__WHAT IS EXPECTED__:
Each line below must be reproduced exactly.

__PROVIDED MATERIAL__:
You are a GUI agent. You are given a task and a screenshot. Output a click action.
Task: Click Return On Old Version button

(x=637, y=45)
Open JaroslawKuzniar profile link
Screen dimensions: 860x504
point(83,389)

__ANSWER SECTION__:
You are a GUI agent. You are given a task and a screenshot. Output a click action.
Task: Click Return On Old Version button

(x=637, y=45)
Open JaroslawKuzniar profile link
Screen dimensions: 860x504
point(83,389)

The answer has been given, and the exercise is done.